My first beta was 48 which she said is great for 3 weeks. I'll try to upload a copy or get you the link but we'll see. For 3 weeks they say 5-50 is normal and 4 weeks is 5-426 so right on track. Praying it doubles when we recheck Friday and then we'll have a little over a week until our first US.


----------



## Ellie Bean

I'm sorry ash, any results from beta? I heard a great story about someone whose first beta was 19 and her son is now 4 so a 19 wouldn't show on a hpt.


----------



## Ellie Bean

Well def making progress from 7dp5dt to 9dp5dt. :) so excited really posting things continue to double and that my beta is great tomorrow.
 



Attached Files:







KINDLE_CAMERA_1409814089000.jpg
File size: 21.9 KB
Views: 8









KINDLE_CAMERA_1409627611000.jpg
File size: 22.7 KB
Views: 6


----------



## AnnetteCali

Sorry nobump and ash... bfn's suck!!! so depressing :( what's the next step for you guys?
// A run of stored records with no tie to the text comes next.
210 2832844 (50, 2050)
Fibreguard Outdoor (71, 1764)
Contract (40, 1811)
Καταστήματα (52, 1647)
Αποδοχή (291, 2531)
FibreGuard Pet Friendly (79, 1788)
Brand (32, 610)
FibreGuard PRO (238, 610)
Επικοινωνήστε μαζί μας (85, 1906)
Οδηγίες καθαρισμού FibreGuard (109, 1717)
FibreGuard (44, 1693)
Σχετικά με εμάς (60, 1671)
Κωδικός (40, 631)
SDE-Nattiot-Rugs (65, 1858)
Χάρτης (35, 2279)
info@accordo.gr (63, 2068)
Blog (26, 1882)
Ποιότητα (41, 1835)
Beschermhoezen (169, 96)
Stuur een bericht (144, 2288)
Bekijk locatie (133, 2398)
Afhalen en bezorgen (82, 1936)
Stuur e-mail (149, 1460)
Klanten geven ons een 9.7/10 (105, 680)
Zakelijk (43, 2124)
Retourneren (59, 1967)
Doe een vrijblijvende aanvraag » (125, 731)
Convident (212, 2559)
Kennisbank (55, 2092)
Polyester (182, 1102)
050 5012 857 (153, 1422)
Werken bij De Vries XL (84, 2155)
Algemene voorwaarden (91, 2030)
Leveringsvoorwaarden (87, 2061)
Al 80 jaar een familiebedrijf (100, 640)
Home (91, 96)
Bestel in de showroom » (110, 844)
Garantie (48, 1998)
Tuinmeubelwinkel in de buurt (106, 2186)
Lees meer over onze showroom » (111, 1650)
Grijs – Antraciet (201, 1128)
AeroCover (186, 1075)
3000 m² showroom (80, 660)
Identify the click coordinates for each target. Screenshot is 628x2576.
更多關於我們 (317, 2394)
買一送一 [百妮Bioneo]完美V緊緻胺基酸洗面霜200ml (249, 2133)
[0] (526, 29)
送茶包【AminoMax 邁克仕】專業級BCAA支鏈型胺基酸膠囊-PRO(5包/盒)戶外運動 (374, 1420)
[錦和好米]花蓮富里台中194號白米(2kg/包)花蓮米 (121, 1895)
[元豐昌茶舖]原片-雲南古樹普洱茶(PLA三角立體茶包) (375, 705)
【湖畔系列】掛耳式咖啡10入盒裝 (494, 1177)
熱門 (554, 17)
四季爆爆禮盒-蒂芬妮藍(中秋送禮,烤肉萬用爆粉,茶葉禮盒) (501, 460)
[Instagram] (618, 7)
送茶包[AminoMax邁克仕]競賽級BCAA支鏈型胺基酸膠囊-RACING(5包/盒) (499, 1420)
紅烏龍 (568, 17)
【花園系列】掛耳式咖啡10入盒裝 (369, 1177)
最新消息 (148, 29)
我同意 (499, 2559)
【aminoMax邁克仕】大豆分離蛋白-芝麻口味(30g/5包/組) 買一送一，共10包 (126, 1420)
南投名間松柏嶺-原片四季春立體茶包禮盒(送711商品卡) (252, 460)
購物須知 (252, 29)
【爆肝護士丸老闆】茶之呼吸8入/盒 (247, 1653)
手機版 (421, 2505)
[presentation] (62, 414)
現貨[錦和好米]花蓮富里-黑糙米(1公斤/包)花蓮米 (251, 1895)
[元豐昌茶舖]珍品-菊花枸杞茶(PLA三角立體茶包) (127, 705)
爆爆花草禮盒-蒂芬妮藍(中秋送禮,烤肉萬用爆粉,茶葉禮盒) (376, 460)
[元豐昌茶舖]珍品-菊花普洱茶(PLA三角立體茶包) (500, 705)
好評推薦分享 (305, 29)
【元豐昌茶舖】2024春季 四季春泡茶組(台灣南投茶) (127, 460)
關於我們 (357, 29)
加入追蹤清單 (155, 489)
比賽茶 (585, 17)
Yay Ellie... those lines look great!! keep us posted on your next beta tomorrow! so exciting!

Canadian... how are you doing? how are those lines doing? 

AFM: We have decided to hold off on ttc for awhile. it's physically, emotionally and financially draining. we still have 3 frozen embryos left... lower quality ... just not sure what we are going to do. my dh had a hard time with the two chemical pregnancies... back to back... and doesnt want to put back the last embryos right now. i sort of mentioned maybe putting them back in before we pay for another freeze for the year.. which is $700 ... but he was skeptical. hhmm... who knows! we may just have one child... and that's ok. you envision this life.. a future with two kids.. playing together... but that just may not be possible in my situation. i am thankful that we have one. looks like we got lucky because he came from the same batch of "rotten eggs" as i call them. lol A part of me wants to keep trying on our own... although.. i know the chances are practically ZERO!! it's crazy for me to even want to try on our own.. i mean... if we cant get pregnant with ivf... how in the hell will it happen naturally?!! i guess i'm still dealing with the idea of an only child. such an emotional roller coaster!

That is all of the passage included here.